** Opening Data section block **

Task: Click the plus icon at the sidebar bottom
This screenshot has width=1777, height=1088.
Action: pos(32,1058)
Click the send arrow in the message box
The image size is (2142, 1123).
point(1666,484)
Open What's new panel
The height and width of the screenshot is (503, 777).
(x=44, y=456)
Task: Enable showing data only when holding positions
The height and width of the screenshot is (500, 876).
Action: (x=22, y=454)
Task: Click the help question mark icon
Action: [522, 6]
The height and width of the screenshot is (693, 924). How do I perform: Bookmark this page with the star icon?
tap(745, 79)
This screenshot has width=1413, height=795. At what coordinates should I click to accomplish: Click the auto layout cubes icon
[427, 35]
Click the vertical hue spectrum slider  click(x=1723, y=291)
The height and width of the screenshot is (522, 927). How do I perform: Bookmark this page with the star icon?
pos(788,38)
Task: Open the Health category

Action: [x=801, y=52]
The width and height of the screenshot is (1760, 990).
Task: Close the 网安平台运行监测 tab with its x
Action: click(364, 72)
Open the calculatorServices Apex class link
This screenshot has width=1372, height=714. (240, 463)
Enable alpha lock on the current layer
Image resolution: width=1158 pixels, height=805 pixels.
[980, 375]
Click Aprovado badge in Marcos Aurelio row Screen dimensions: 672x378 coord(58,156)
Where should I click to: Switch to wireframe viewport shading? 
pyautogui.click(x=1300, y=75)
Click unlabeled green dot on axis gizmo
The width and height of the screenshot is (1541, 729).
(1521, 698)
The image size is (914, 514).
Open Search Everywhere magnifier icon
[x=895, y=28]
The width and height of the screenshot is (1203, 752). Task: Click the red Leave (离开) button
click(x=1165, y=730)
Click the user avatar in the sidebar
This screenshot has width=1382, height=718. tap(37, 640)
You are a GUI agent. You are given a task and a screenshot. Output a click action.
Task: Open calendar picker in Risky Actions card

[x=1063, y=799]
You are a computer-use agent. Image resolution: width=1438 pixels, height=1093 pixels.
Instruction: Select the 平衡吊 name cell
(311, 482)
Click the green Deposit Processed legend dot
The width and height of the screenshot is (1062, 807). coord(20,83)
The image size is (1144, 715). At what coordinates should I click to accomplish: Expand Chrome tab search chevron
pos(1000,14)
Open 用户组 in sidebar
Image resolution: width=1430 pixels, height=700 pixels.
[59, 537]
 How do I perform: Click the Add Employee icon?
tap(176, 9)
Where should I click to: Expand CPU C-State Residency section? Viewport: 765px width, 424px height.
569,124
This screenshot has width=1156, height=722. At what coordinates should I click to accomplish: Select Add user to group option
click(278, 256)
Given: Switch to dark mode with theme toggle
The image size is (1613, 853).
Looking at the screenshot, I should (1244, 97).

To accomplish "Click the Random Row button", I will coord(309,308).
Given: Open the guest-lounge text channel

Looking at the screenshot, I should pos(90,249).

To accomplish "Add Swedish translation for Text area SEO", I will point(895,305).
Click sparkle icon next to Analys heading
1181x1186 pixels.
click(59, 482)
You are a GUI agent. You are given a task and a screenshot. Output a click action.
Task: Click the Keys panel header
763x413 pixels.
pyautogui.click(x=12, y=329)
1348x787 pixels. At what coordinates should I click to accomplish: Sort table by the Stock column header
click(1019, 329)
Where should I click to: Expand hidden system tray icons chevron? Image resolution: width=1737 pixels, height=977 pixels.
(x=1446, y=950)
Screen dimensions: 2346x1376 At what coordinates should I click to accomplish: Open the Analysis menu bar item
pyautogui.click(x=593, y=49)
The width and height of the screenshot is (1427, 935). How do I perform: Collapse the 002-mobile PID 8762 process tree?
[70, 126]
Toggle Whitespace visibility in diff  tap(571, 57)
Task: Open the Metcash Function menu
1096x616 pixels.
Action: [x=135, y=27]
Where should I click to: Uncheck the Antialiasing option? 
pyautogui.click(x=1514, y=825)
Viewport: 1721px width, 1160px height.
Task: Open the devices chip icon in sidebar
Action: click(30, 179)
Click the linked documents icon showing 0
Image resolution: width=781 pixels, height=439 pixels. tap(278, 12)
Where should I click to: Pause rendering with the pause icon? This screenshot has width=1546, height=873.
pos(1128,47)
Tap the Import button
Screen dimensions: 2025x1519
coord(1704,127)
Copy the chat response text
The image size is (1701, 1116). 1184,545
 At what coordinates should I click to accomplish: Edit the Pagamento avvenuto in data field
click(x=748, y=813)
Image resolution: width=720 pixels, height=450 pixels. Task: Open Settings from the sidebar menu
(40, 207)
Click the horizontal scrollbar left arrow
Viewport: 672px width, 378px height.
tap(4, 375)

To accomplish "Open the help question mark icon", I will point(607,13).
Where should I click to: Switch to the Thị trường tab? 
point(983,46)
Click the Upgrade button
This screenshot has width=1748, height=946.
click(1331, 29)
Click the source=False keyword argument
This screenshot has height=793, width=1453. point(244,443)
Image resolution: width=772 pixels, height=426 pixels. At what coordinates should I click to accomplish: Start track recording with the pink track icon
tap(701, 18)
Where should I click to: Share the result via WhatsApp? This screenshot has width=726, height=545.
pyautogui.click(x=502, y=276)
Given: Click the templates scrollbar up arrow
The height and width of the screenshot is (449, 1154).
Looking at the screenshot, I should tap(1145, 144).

** Closing Data section block **

Among the records above, extract exactly the lines from the line with "Click the source=False keyword argument" to the line with "Given: Click the templates scrollbar up arrow", both lines included, and leave out the rest.

**Solution for this problem**
Click the source=False keyword argument
This screenshot has height=793, width=1453. point(244,443)
Image resolution: width=772 pixels, height=426 pixels. At what coordinates should I click to accomplish: Start track recording with the pink track icon
tap(701, 18)
Where should I click to: Share the result via WhatsApp? This screenshot has width=726, height=545.
pyautogui.click(x=502, y=276)
Given: Click the templates scrollbar up arrow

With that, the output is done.